_DIRECTIONS_
Produce the records below again, word for word, but stop after the line that contains "Viewport: 700px width, 447px height.".

*** Opening of RECORDS ***

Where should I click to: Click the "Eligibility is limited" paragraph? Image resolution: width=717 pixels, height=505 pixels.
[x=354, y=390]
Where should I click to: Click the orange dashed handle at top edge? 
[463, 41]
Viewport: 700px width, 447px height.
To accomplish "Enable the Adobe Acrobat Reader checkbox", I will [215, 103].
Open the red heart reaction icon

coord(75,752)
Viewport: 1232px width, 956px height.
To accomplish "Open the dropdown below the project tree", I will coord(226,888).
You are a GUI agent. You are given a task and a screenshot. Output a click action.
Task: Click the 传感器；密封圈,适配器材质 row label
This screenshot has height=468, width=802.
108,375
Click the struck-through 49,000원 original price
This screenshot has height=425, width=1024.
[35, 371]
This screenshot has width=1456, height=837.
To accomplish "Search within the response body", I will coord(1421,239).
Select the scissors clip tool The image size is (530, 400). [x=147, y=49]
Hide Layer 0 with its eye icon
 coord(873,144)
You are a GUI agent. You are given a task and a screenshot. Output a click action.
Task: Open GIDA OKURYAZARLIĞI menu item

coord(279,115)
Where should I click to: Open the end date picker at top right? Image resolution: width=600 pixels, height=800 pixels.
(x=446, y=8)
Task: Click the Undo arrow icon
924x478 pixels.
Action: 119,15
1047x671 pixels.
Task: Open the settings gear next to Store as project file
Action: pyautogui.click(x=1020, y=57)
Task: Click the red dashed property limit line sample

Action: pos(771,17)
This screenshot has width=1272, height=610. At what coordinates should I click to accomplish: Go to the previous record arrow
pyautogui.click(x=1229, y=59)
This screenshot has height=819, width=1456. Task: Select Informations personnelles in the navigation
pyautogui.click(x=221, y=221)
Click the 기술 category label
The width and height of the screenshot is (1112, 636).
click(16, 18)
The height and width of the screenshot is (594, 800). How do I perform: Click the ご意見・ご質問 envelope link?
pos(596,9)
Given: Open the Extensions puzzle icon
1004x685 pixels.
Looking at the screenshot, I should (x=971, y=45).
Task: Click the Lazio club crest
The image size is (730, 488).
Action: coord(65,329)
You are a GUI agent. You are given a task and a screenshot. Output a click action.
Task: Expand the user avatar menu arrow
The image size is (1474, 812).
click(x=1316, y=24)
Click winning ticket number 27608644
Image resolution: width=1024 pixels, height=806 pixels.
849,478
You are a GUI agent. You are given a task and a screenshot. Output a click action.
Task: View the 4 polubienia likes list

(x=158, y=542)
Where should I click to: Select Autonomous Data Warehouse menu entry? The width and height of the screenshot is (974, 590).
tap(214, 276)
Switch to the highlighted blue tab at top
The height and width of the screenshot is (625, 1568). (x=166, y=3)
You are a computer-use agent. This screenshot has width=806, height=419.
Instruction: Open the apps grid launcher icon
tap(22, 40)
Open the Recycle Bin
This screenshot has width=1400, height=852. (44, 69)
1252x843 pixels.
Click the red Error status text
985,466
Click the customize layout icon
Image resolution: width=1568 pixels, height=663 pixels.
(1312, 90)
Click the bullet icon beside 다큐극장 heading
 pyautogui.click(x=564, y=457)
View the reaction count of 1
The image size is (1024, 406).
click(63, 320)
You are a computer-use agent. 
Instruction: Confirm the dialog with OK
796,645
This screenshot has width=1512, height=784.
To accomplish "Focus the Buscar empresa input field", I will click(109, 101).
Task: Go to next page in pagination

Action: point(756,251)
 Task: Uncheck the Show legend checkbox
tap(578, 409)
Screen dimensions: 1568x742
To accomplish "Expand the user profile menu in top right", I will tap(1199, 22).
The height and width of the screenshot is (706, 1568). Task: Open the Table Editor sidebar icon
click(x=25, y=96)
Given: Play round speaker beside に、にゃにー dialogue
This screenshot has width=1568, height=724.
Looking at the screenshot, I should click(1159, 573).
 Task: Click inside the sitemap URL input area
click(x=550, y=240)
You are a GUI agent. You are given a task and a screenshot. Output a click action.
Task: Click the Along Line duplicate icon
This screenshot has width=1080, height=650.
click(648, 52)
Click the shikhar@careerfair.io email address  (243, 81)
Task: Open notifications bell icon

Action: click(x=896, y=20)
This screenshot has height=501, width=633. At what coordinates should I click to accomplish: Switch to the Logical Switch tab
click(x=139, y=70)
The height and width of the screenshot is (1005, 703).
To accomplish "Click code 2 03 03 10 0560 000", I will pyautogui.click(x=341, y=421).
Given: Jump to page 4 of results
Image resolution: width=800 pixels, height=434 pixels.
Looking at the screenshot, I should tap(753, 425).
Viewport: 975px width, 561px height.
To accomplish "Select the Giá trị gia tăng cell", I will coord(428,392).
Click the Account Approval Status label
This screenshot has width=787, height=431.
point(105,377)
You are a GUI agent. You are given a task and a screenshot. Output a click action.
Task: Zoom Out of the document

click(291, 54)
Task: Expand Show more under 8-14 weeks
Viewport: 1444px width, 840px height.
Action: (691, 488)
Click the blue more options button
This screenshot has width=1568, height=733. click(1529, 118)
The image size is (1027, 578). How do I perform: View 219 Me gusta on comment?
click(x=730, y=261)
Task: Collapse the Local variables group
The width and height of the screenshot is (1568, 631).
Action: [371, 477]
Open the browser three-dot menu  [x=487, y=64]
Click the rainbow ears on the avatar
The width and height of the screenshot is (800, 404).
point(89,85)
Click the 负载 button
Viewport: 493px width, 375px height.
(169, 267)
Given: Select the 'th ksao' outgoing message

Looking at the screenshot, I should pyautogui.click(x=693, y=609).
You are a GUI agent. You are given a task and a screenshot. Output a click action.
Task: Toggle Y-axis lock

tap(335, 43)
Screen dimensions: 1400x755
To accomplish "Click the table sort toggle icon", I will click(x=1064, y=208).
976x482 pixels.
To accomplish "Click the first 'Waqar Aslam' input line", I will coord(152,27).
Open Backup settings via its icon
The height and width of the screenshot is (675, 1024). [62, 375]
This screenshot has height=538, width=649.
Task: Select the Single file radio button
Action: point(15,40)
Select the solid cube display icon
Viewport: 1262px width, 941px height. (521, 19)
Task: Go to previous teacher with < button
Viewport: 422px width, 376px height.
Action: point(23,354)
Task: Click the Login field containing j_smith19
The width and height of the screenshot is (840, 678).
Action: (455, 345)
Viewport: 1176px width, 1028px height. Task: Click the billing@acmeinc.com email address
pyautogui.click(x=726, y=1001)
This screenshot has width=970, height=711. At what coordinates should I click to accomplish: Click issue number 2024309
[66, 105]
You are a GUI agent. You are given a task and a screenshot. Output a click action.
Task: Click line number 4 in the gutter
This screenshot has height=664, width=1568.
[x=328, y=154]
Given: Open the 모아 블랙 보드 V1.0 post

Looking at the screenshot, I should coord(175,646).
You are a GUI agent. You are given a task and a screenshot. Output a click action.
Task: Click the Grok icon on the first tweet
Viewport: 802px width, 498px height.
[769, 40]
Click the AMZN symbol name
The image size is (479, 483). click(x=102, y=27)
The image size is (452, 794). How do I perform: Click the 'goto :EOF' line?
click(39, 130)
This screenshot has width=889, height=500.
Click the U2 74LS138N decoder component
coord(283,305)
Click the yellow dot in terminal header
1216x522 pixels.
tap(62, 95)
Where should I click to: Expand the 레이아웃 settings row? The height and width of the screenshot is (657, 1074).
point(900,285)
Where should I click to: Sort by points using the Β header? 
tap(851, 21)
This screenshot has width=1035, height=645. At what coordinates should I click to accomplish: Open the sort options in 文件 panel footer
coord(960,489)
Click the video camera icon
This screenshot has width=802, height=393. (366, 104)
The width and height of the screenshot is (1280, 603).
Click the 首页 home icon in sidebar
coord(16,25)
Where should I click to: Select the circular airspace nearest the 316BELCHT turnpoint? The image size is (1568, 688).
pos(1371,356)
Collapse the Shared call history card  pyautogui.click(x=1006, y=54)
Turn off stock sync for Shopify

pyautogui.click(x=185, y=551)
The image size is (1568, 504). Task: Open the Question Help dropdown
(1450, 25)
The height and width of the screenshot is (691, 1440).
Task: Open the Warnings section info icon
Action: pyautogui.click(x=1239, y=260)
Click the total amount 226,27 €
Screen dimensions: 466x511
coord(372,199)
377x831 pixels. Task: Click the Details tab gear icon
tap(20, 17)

*** Close of RECORDS ***

_RESULT OF THE EXERCISE_
Where should I click to: Click the "Eligibility is limited" paragraph? Image resolution: width=717 pixels, height=505 pixels.
[x=354, y=390]
Where should I click to: Click the orange dashed handle at top edge? 
[463, 41]
Viewport: 700px width, 447px height.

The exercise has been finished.